Lizotte taught that the principal factors affecting soil greenhouse gas emission are:

  1. Quantity of un-used nitrogen in the soil
  2. Denitrification under anaerobic conditions (oxygen depleted, wet soils)
    1. Precipitation
    2. Wet ground (poor drainage)
    3. Poor aeration (compaction)
    4. Soil texture (heavy soils)
    5. Snow melt and ground thaw

The importance of the “4 Rs” of good nitrogen application management were also highlighted:

  1. Right source (consider availability, delayed response, type of manure or slurry)
  2. Right rate (consider the realistic projected yield requirements)
  3. Right time (consider the needs for any green manures and or inter-seeding)
  4. Right place (consider if best applied at planting, incorporated or broadcast)

When nitrogen is overapplied, we see emissions of the powerful greenhouse gas nitrous oxide.

Since we cannot improve what we have not measured, Lizotte put a heavy emphasis on the need for analyzing manures, slurries or composts being applied to land and to use yield and soil maps to track changes over time. Drones, satellites and field-generated zone or site-specific imagery all can have its uses depending on a producer’s goals and capacities. He also looks forward to upcoming technology that can potentially be used in-field to analyze and track a manure’s NPK and C/N ratios, even during site- specific application.

An afternoon tour with Rioux gave participants a good opportunity to view these farm management strategies in practice. Two of her consulting farms, using either cover crops as green manure or animal manures for fertility amendments, allowed the group to see a beautiful organic oat field under-seeded to clover, and a beef operation that also produces organic food-grade hemp, along with their forage crop rotation. This beef farm is also part of an organic producer network being engaged by UQAT’s research team to run on-farm trials around natural fertilizers, seed production or cover cropping.

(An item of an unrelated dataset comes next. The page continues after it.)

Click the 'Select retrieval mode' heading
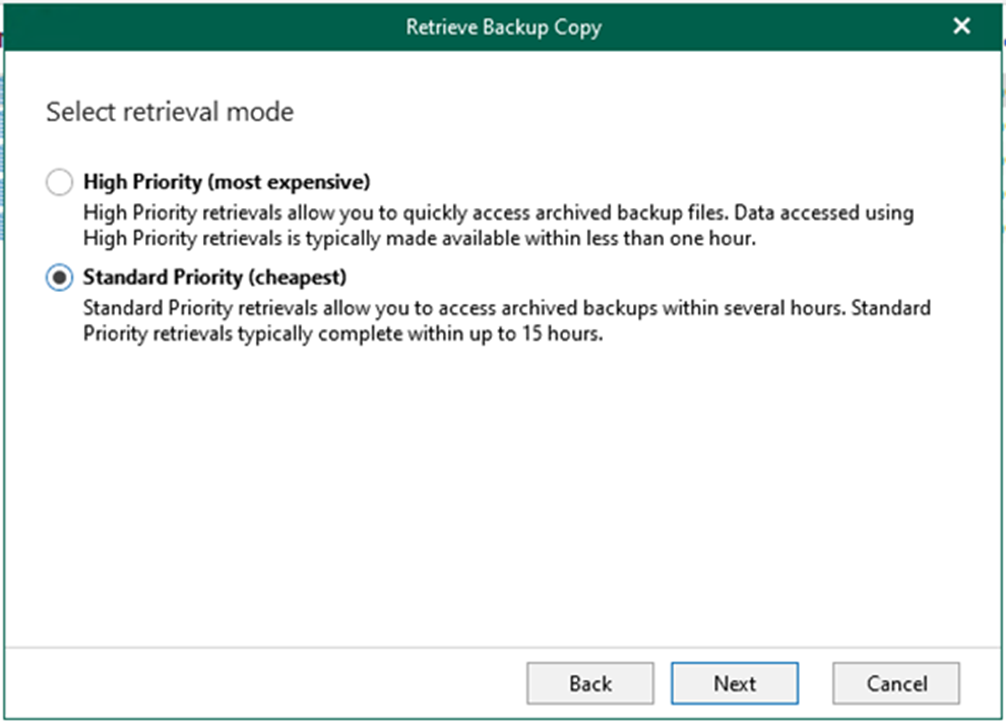The image size is (1006, 725). click(x=170, y=112)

It is vitally important that these types of beneficial management strategies are adopted to allow farmers to fully participate in sustainable soil remediation and greenhouse gas reduction while growing high-yielding, valuable crops for the global population. Through improving drainage, reducing compaction, and respecting the soil by working with instead of against it, these practices can help sustain life above and below ground for generations to come.